PASSAGE PROVIDED:
--- --- ---

Research Validation
Four domain-specific validation gates for ML/robotics code: shape, gradient, overfit, and regression. Not TDD — research-specific validation.
Overview
Research Validation enforces four validation gates specific to ML and robotics code. Unlike traditional test-driven development, these gates target the failure modes that actually matter in research: wrong shapes, blocked gradients, inability to overfit small data, and silent regressions. The gates run in order — if an earlier gate fails, later gates are skipped until the failure is fixed.
| Property | Details |
|---|---|
| Trigger | "validate this", "test the implementation", "check if this works", or auto-triggered after implementation tasks |
| Active Modes | Engineer |
| Output | Validation scripts in scratch/{investigation}/tests/ |
| Checkpoint | G3 presentation after validation |
These are validation scripts that live in scratch/ (gitignored). They verify this specific implementation, not permanent tests. For infrastructure code that benefits from TDD, use a standard testing framework.
The Four Validation Gates
Run these in order. If an earlier gate fails, don't proceed to later gates — fix the failure first.
Gate 1: Shape Validation
Purpose: Verify that a forward pass with known input produces expected output shape and dtype.
| Check | What to Verify |
|---|---|
| Input | Create test input with known shape and dtype matching expected data format |
| Forward pass | Run end-to-end through the model |
| Output shape | Must match design doc specification |
| Output dtype | Correct dtype (especially float32 vs float64 mismatches) |
| Intermediate shapes | Check at key points in the pipeline |
Written to: scratch/{investigation}/tests/test_shapes.py
def test_forward_shapes():
"""Verify forward pass produces expected output shapes."""
key = jax.random.PRNGKey(0)
x = jax.random.normal(key, shape=(B, T, F))
output = model.apply(params, x)
assert output.shape == (B, T, D), \
f"Expected (B, T, D), got {output.shape}"
assert output.dtype == jnp.float32
Gate 2: Gradient Validation
Purpose: Verify that loss.backward() produces non-zero gradients for all trainable parameters and that stop_gradient boundaries are correct.
| Check | Pass Criteria | Fail Indicates |
|---|---|---|
| Non-zero gradients | Every trainable parameter has non-zero gradient | Dead path, blocked gradient flow |
| Frozen parameters | Parameters that should be frozen have zero gradient | Missing stop_gradient |
| Gradient magnitudes | Within reasonable range | Exploding or vanishing gradients |
| Finite values | All gradients are finite (no NaN/inf) | Numerical instability |
Written to: scratch/{investigation}/tests/test_gradients.py
def test_gradient_flow():
"""Verify gradients flow to all trainable parameters."""
key = jax.random.PRNGKey(0)
x = jax.random.normal(key, shape=(B, T, F))
def loss_fn(params):
output = model.apply(params, x)
return jnp.mean(output ** 2)

--- --- ---

DATASET EXTRACT:
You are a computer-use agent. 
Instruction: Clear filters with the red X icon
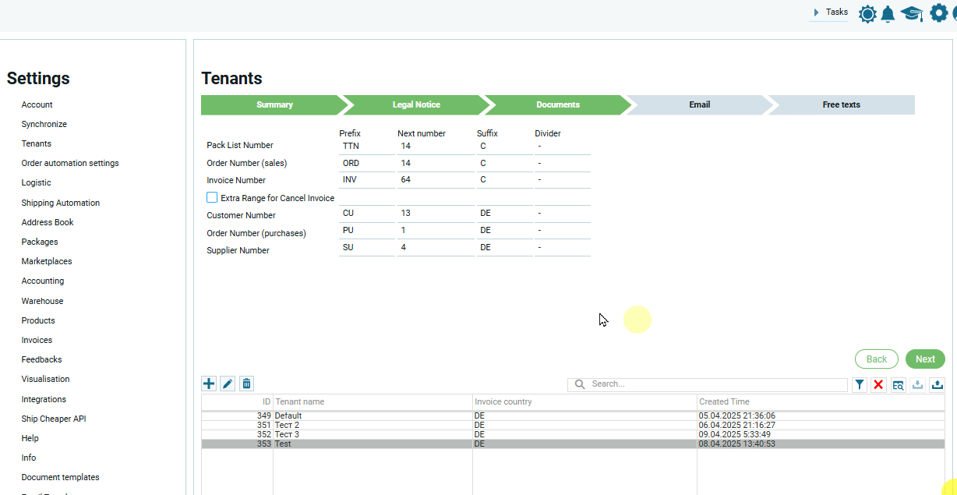point(878,384)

--- --- ---

According to the research validation page, what happens to the later gates when an earlier gate fails? The listing above was taken from a different source than the research validation page.

They are skipped until the failure is fixed.